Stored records
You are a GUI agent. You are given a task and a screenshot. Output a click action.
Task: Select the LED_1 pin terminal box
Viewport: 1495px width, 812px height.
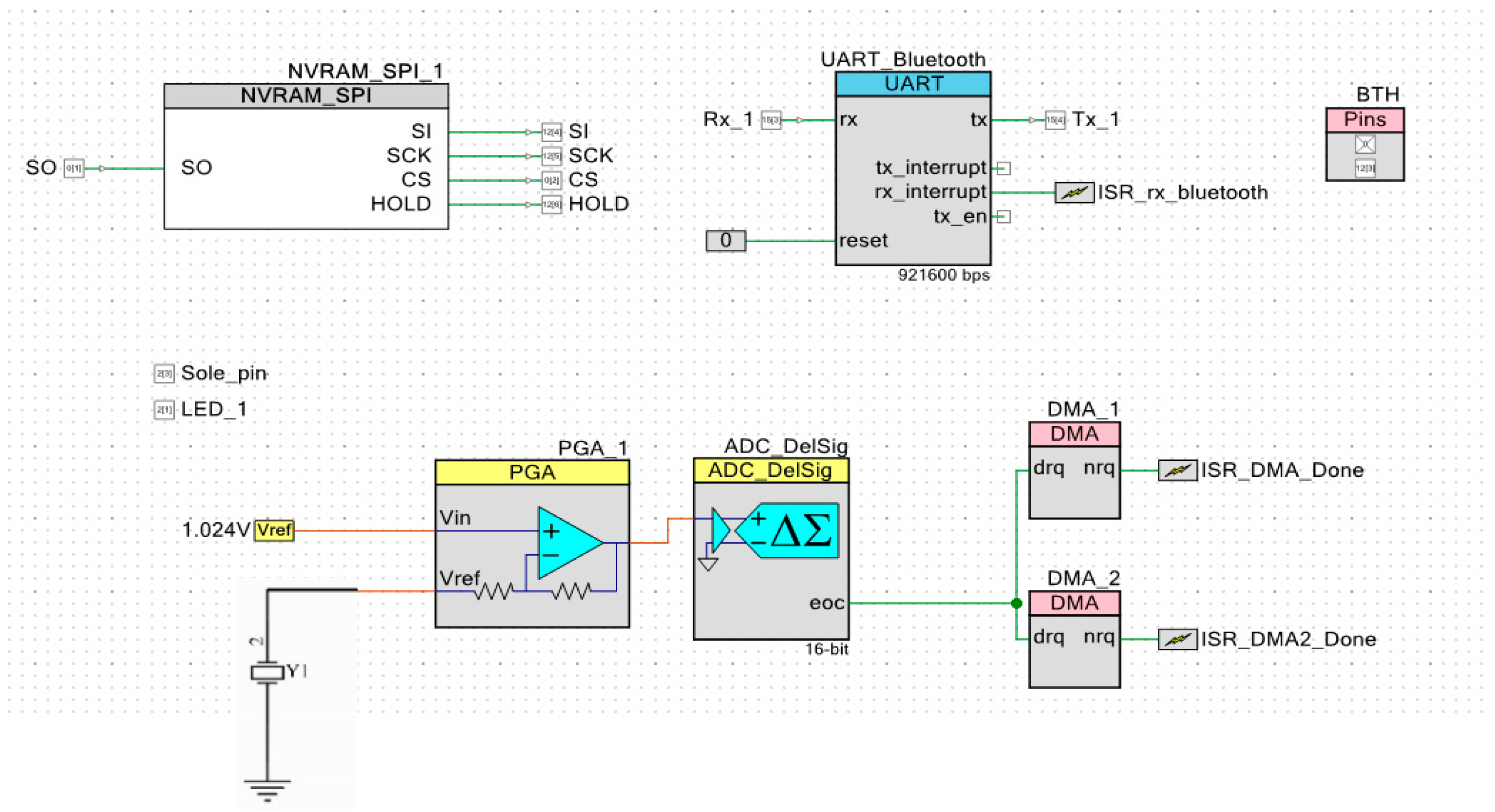click(164, 410)
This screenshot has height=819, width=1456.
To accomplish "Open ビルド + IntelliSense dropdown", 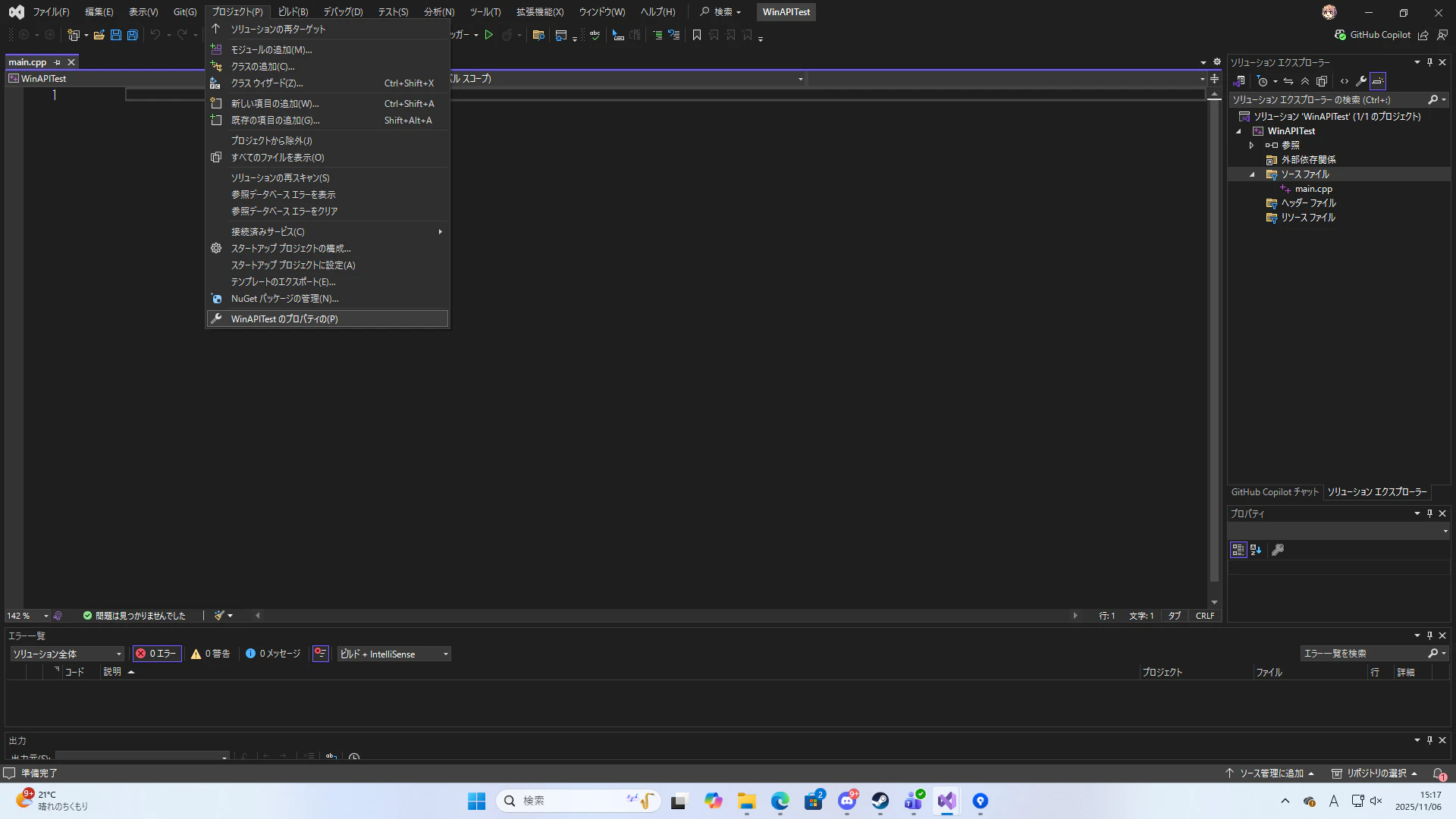I will pyautogui.click(x=394, y=654).
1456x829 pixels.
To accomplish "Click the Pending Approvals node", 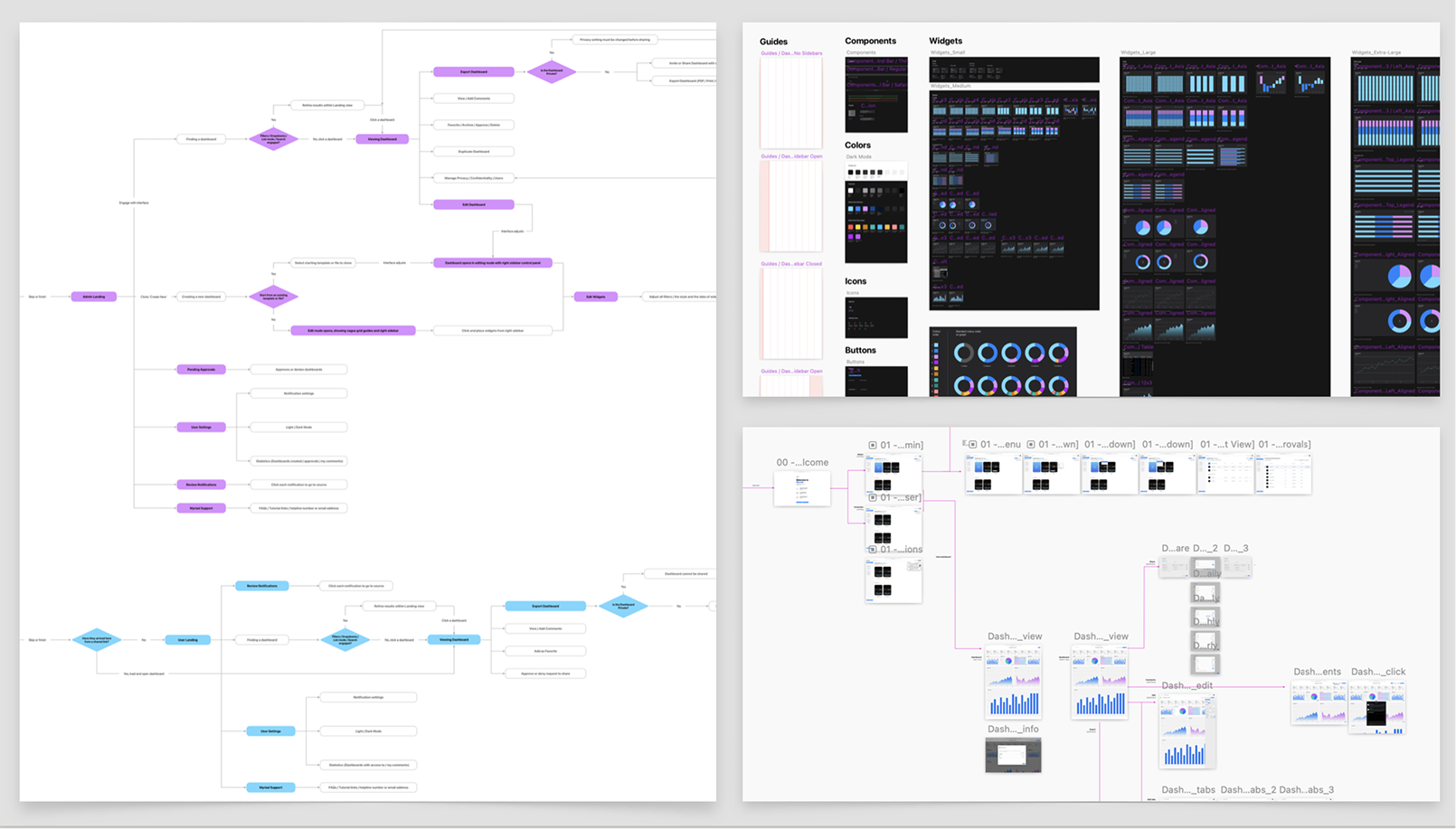I will 201,369.
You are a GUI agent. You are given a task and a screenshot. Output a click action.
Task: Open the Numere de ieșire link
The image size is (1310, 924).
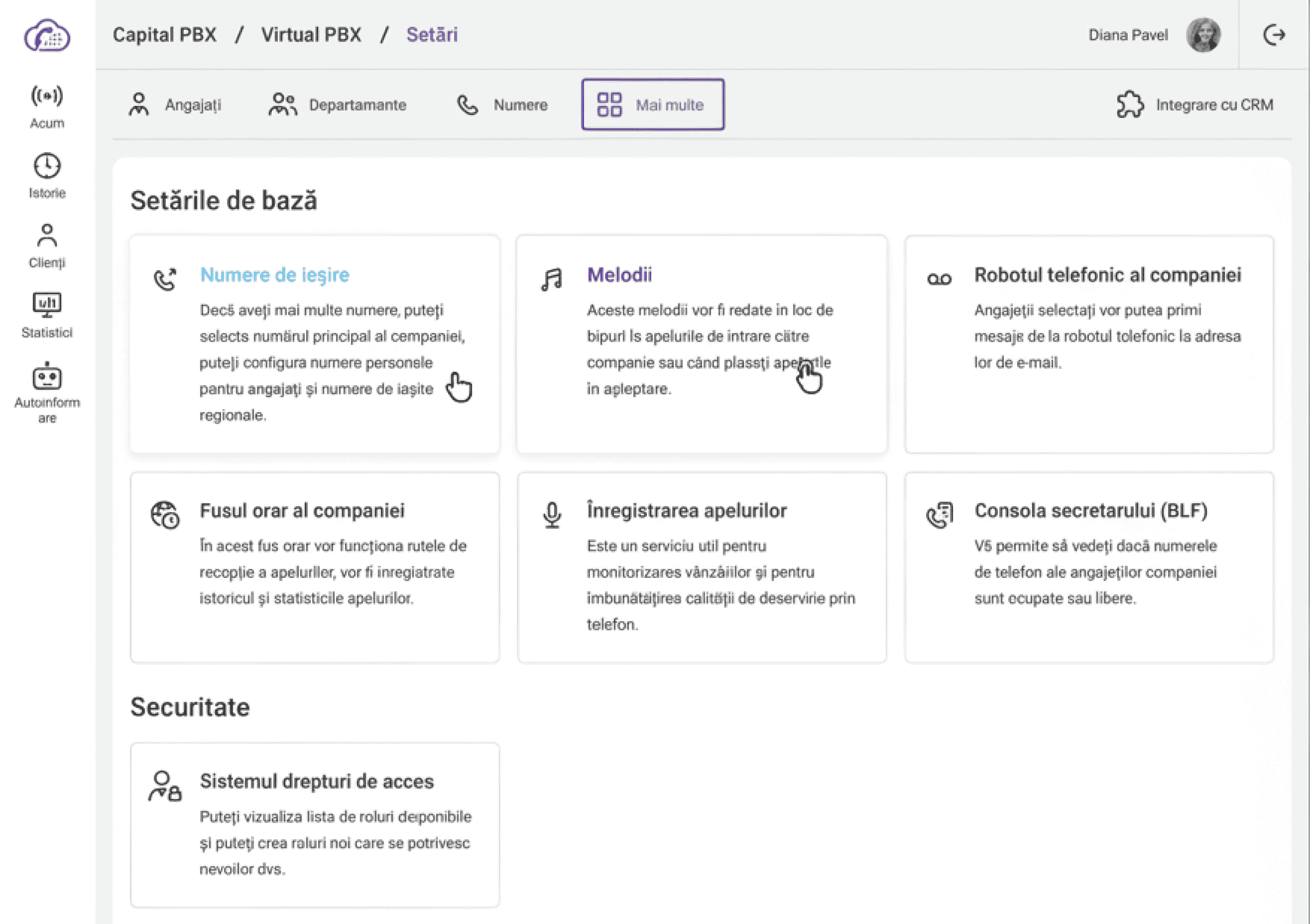click(x=275, y=275)
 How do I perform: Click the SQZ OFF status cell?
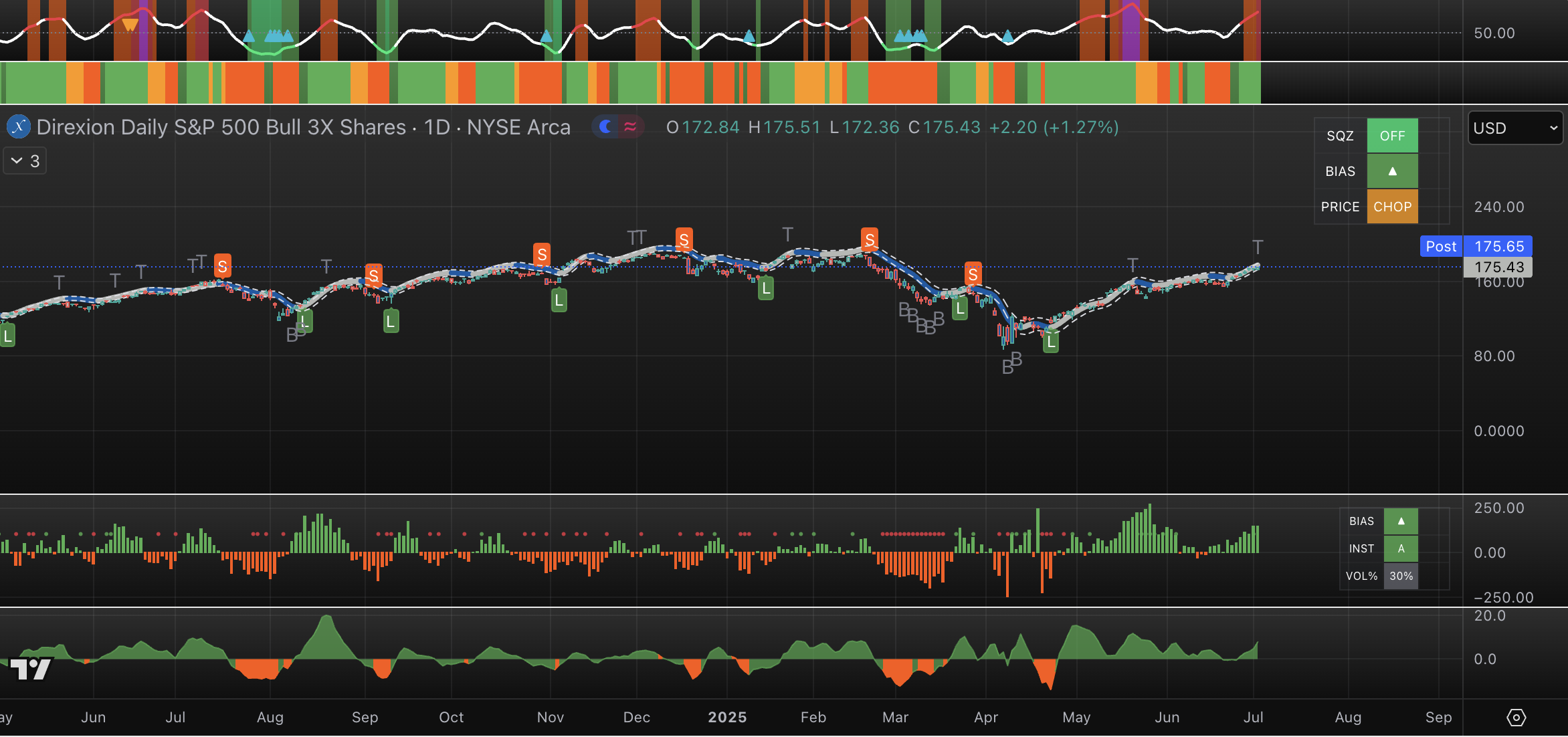(x=1392, y=136)
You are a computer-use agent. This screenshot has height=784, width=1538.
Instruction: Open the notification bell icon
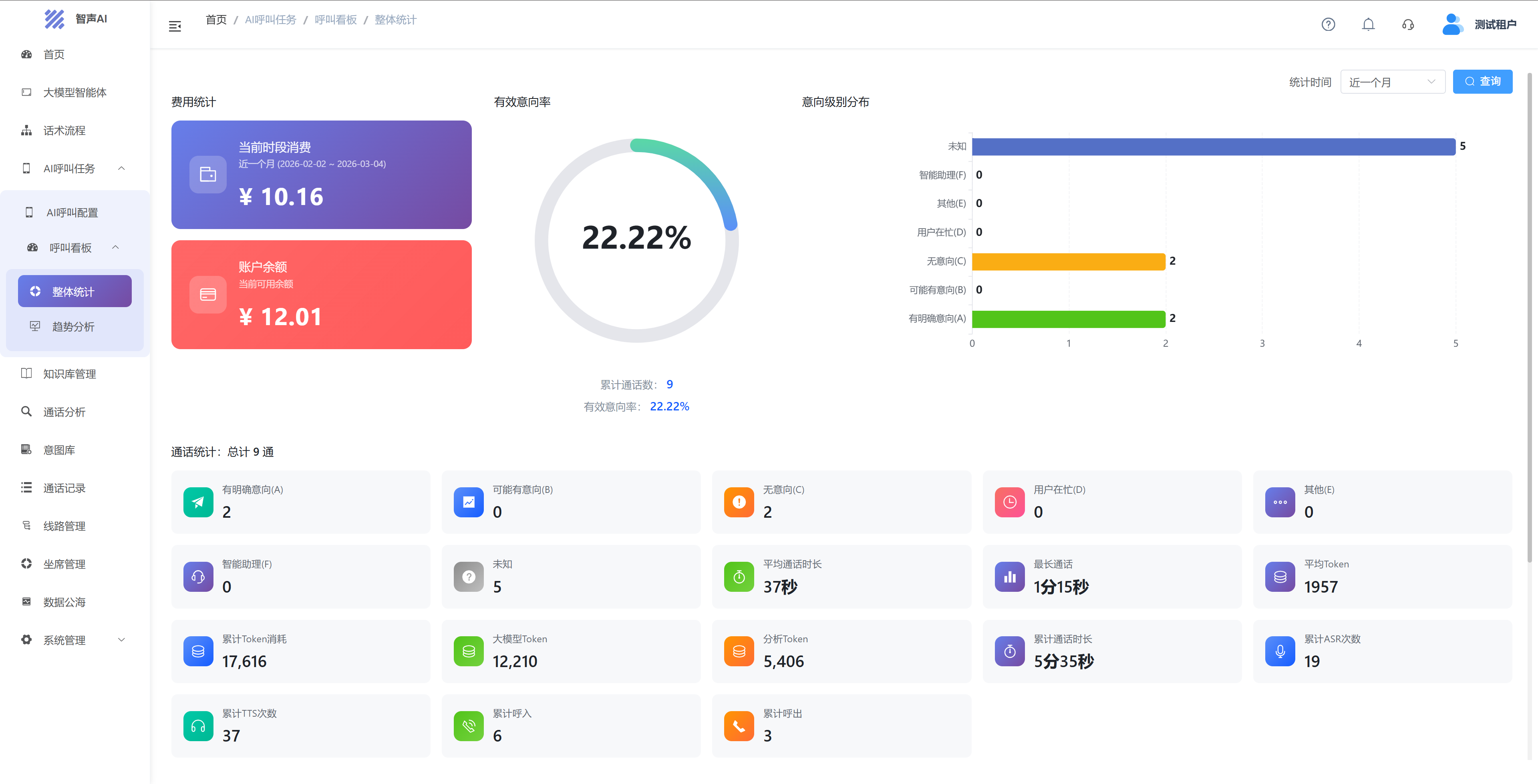pos(1368,24)
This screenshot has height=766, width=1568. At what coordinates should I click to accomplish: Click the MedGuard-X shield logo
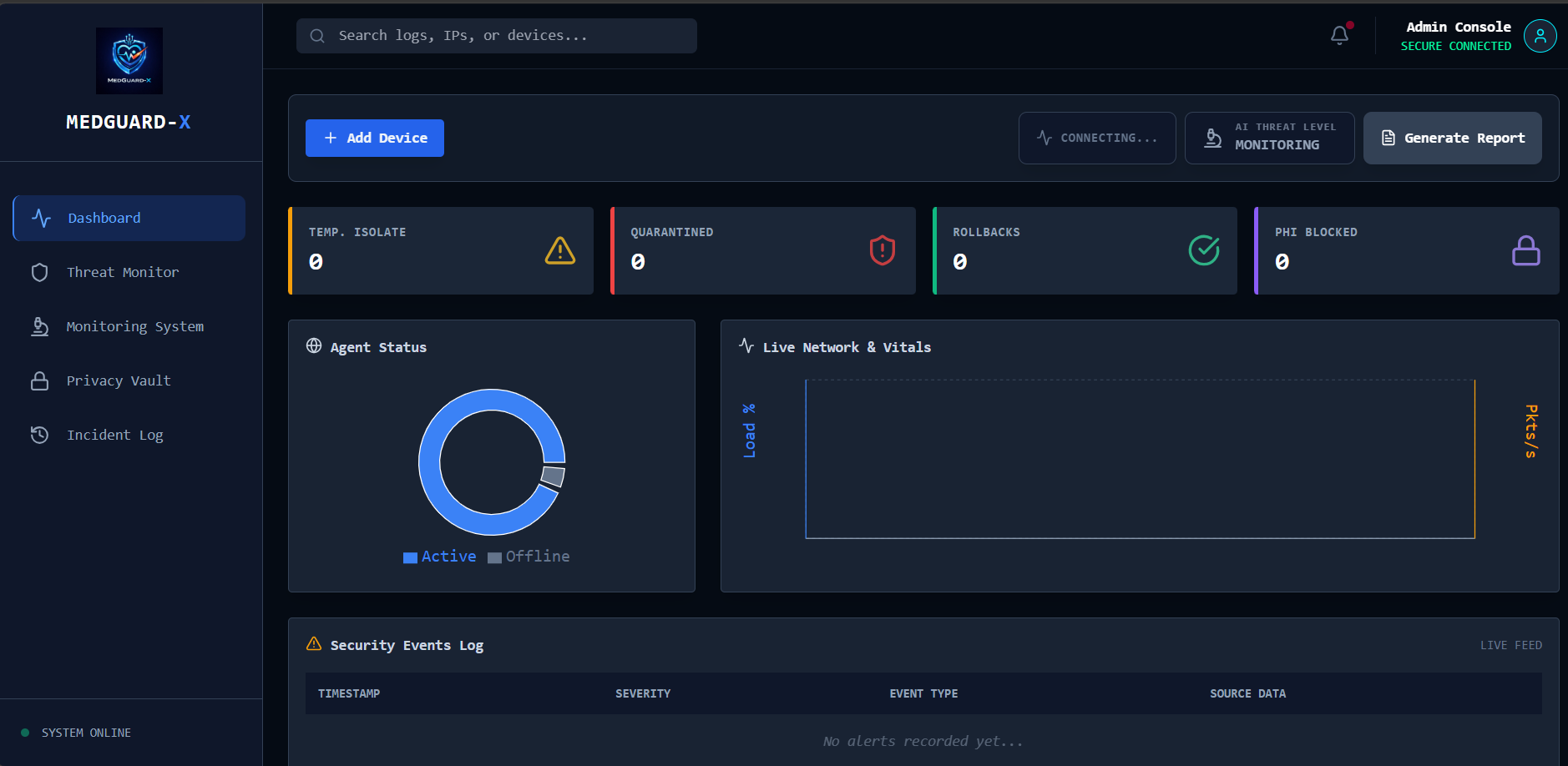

What you will do
Each line holding "This" in the records should be copied out.

Result
This screenshot has height=819, width=1456.
You are a computer-use agent. This screenshot has height=784, width=1538.
This screenshot has height=766, width=1568. At what coordinates should I click to accomplish: Click the MedGuard-X shield logo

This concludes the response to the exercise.